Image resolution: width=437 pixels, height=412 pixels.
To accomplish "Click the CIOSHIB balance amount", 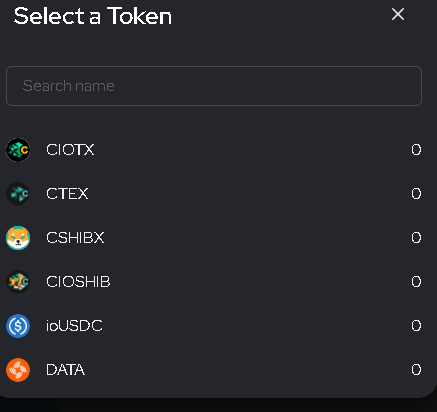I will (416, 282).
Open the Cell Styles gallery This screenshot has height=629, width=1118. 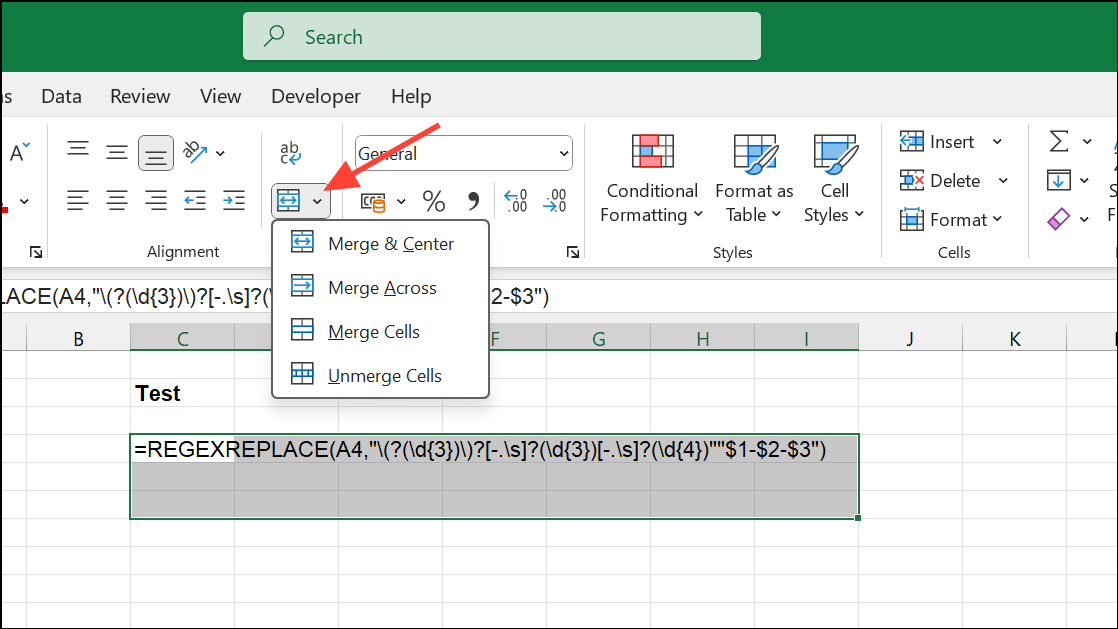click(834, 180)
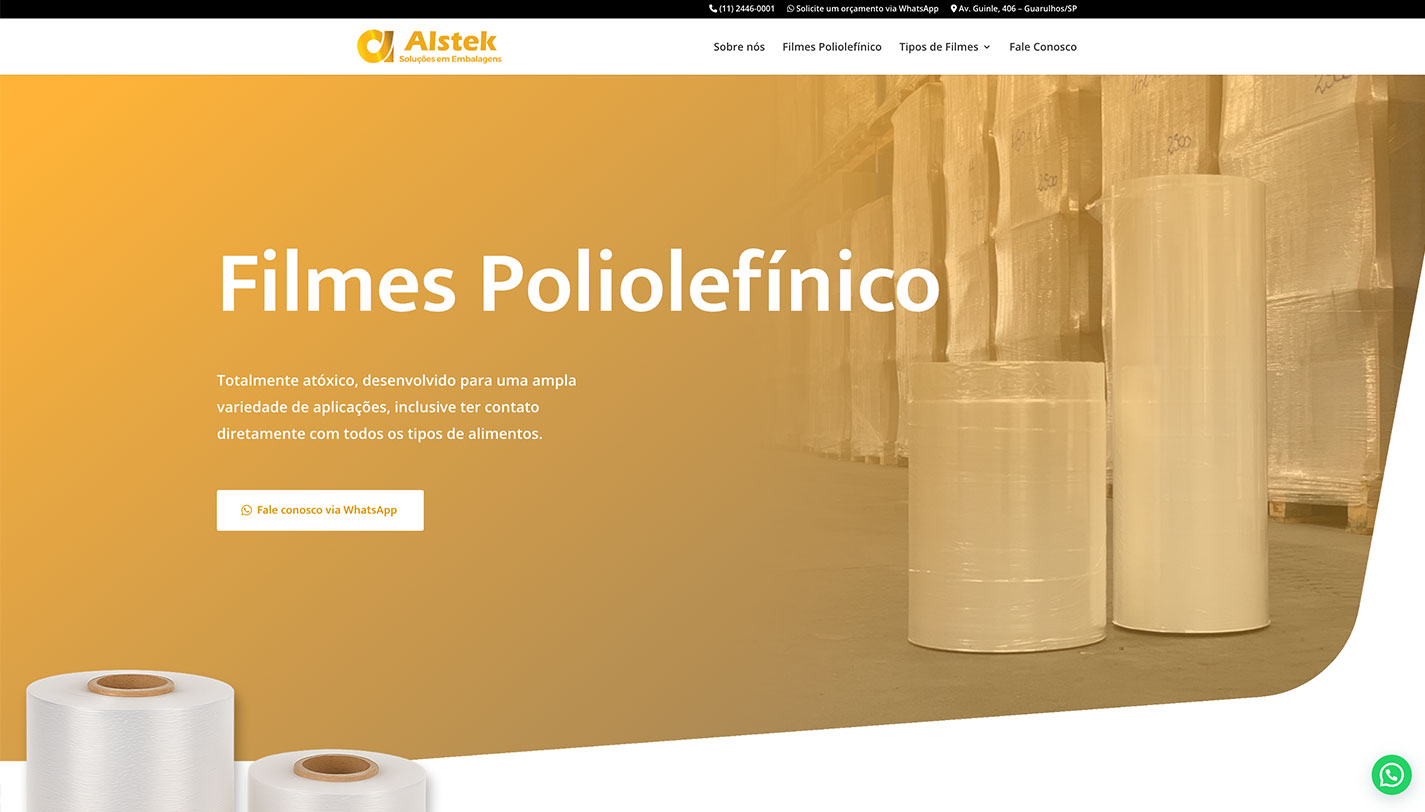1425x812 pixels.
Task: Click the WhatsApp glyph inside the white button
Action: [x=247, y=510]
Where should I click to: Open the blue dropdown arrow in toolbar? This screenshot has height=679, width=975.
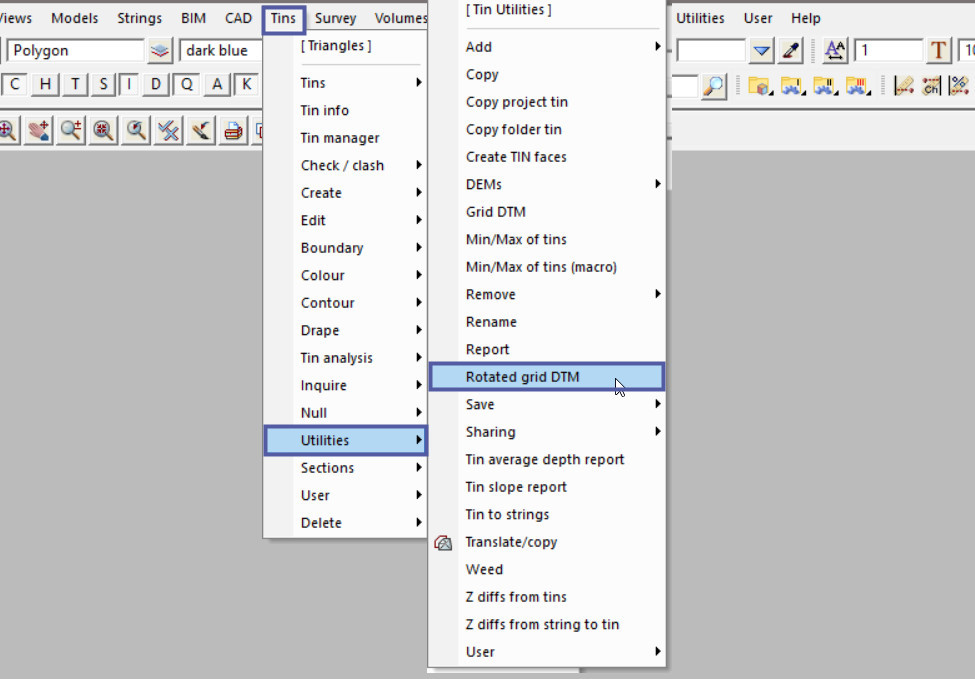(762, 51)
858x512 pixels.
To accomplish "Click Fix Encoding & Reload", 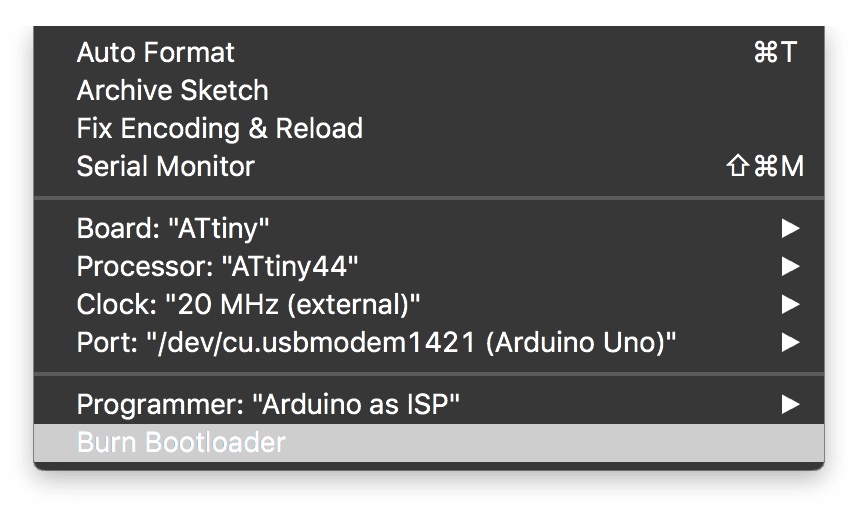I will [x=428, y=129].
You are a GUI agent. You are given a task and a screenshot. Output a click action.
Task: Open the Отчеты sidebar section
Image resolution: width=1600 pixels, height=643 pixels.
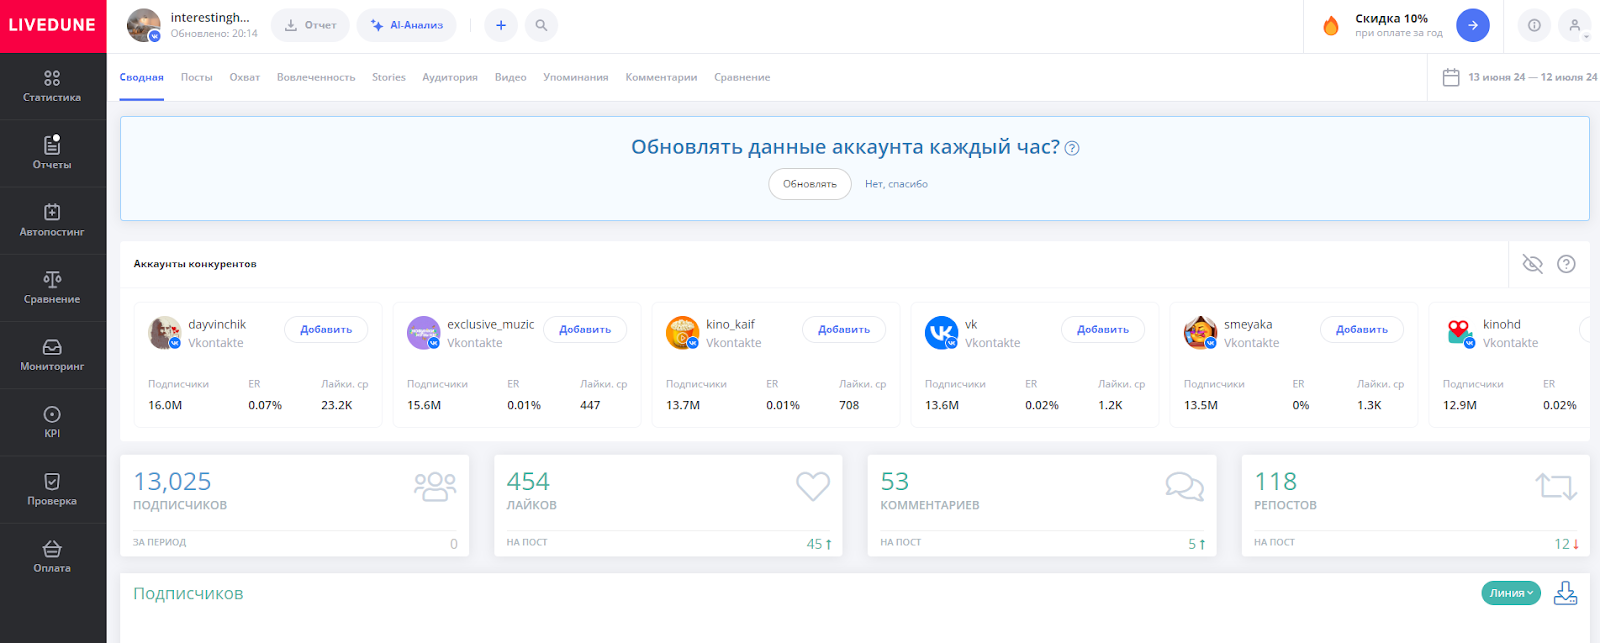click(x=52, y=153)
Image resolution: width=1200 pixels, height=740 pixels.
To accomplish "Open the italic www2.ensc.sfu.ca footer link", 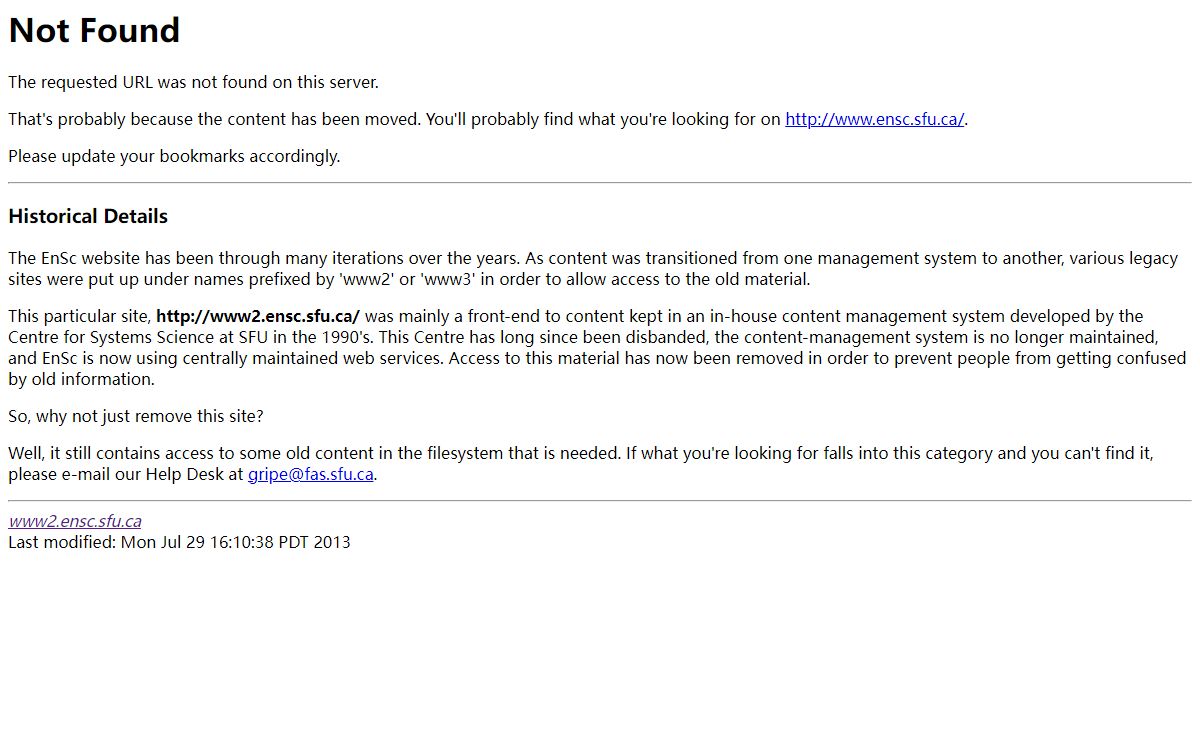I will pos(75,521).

○ ○ ○

• _AIM OF THE TASK_
Copy exactly the part of the material above that opens with the line containing "You are a GUI" and closes with the line containing "Image resolution: width=1200", ends included. Drop the images.

• _EXERCISE ANSWER_
You are a GUI agent. You are given a task and a screenshot. Output a click action.
Task: Open the Отчеты sidebar section
Image resolution: width=1600 pixels, height=643 pixels.
click(x=52, y=153)
Image resolution: width=1200 pixels, height=740 pixels.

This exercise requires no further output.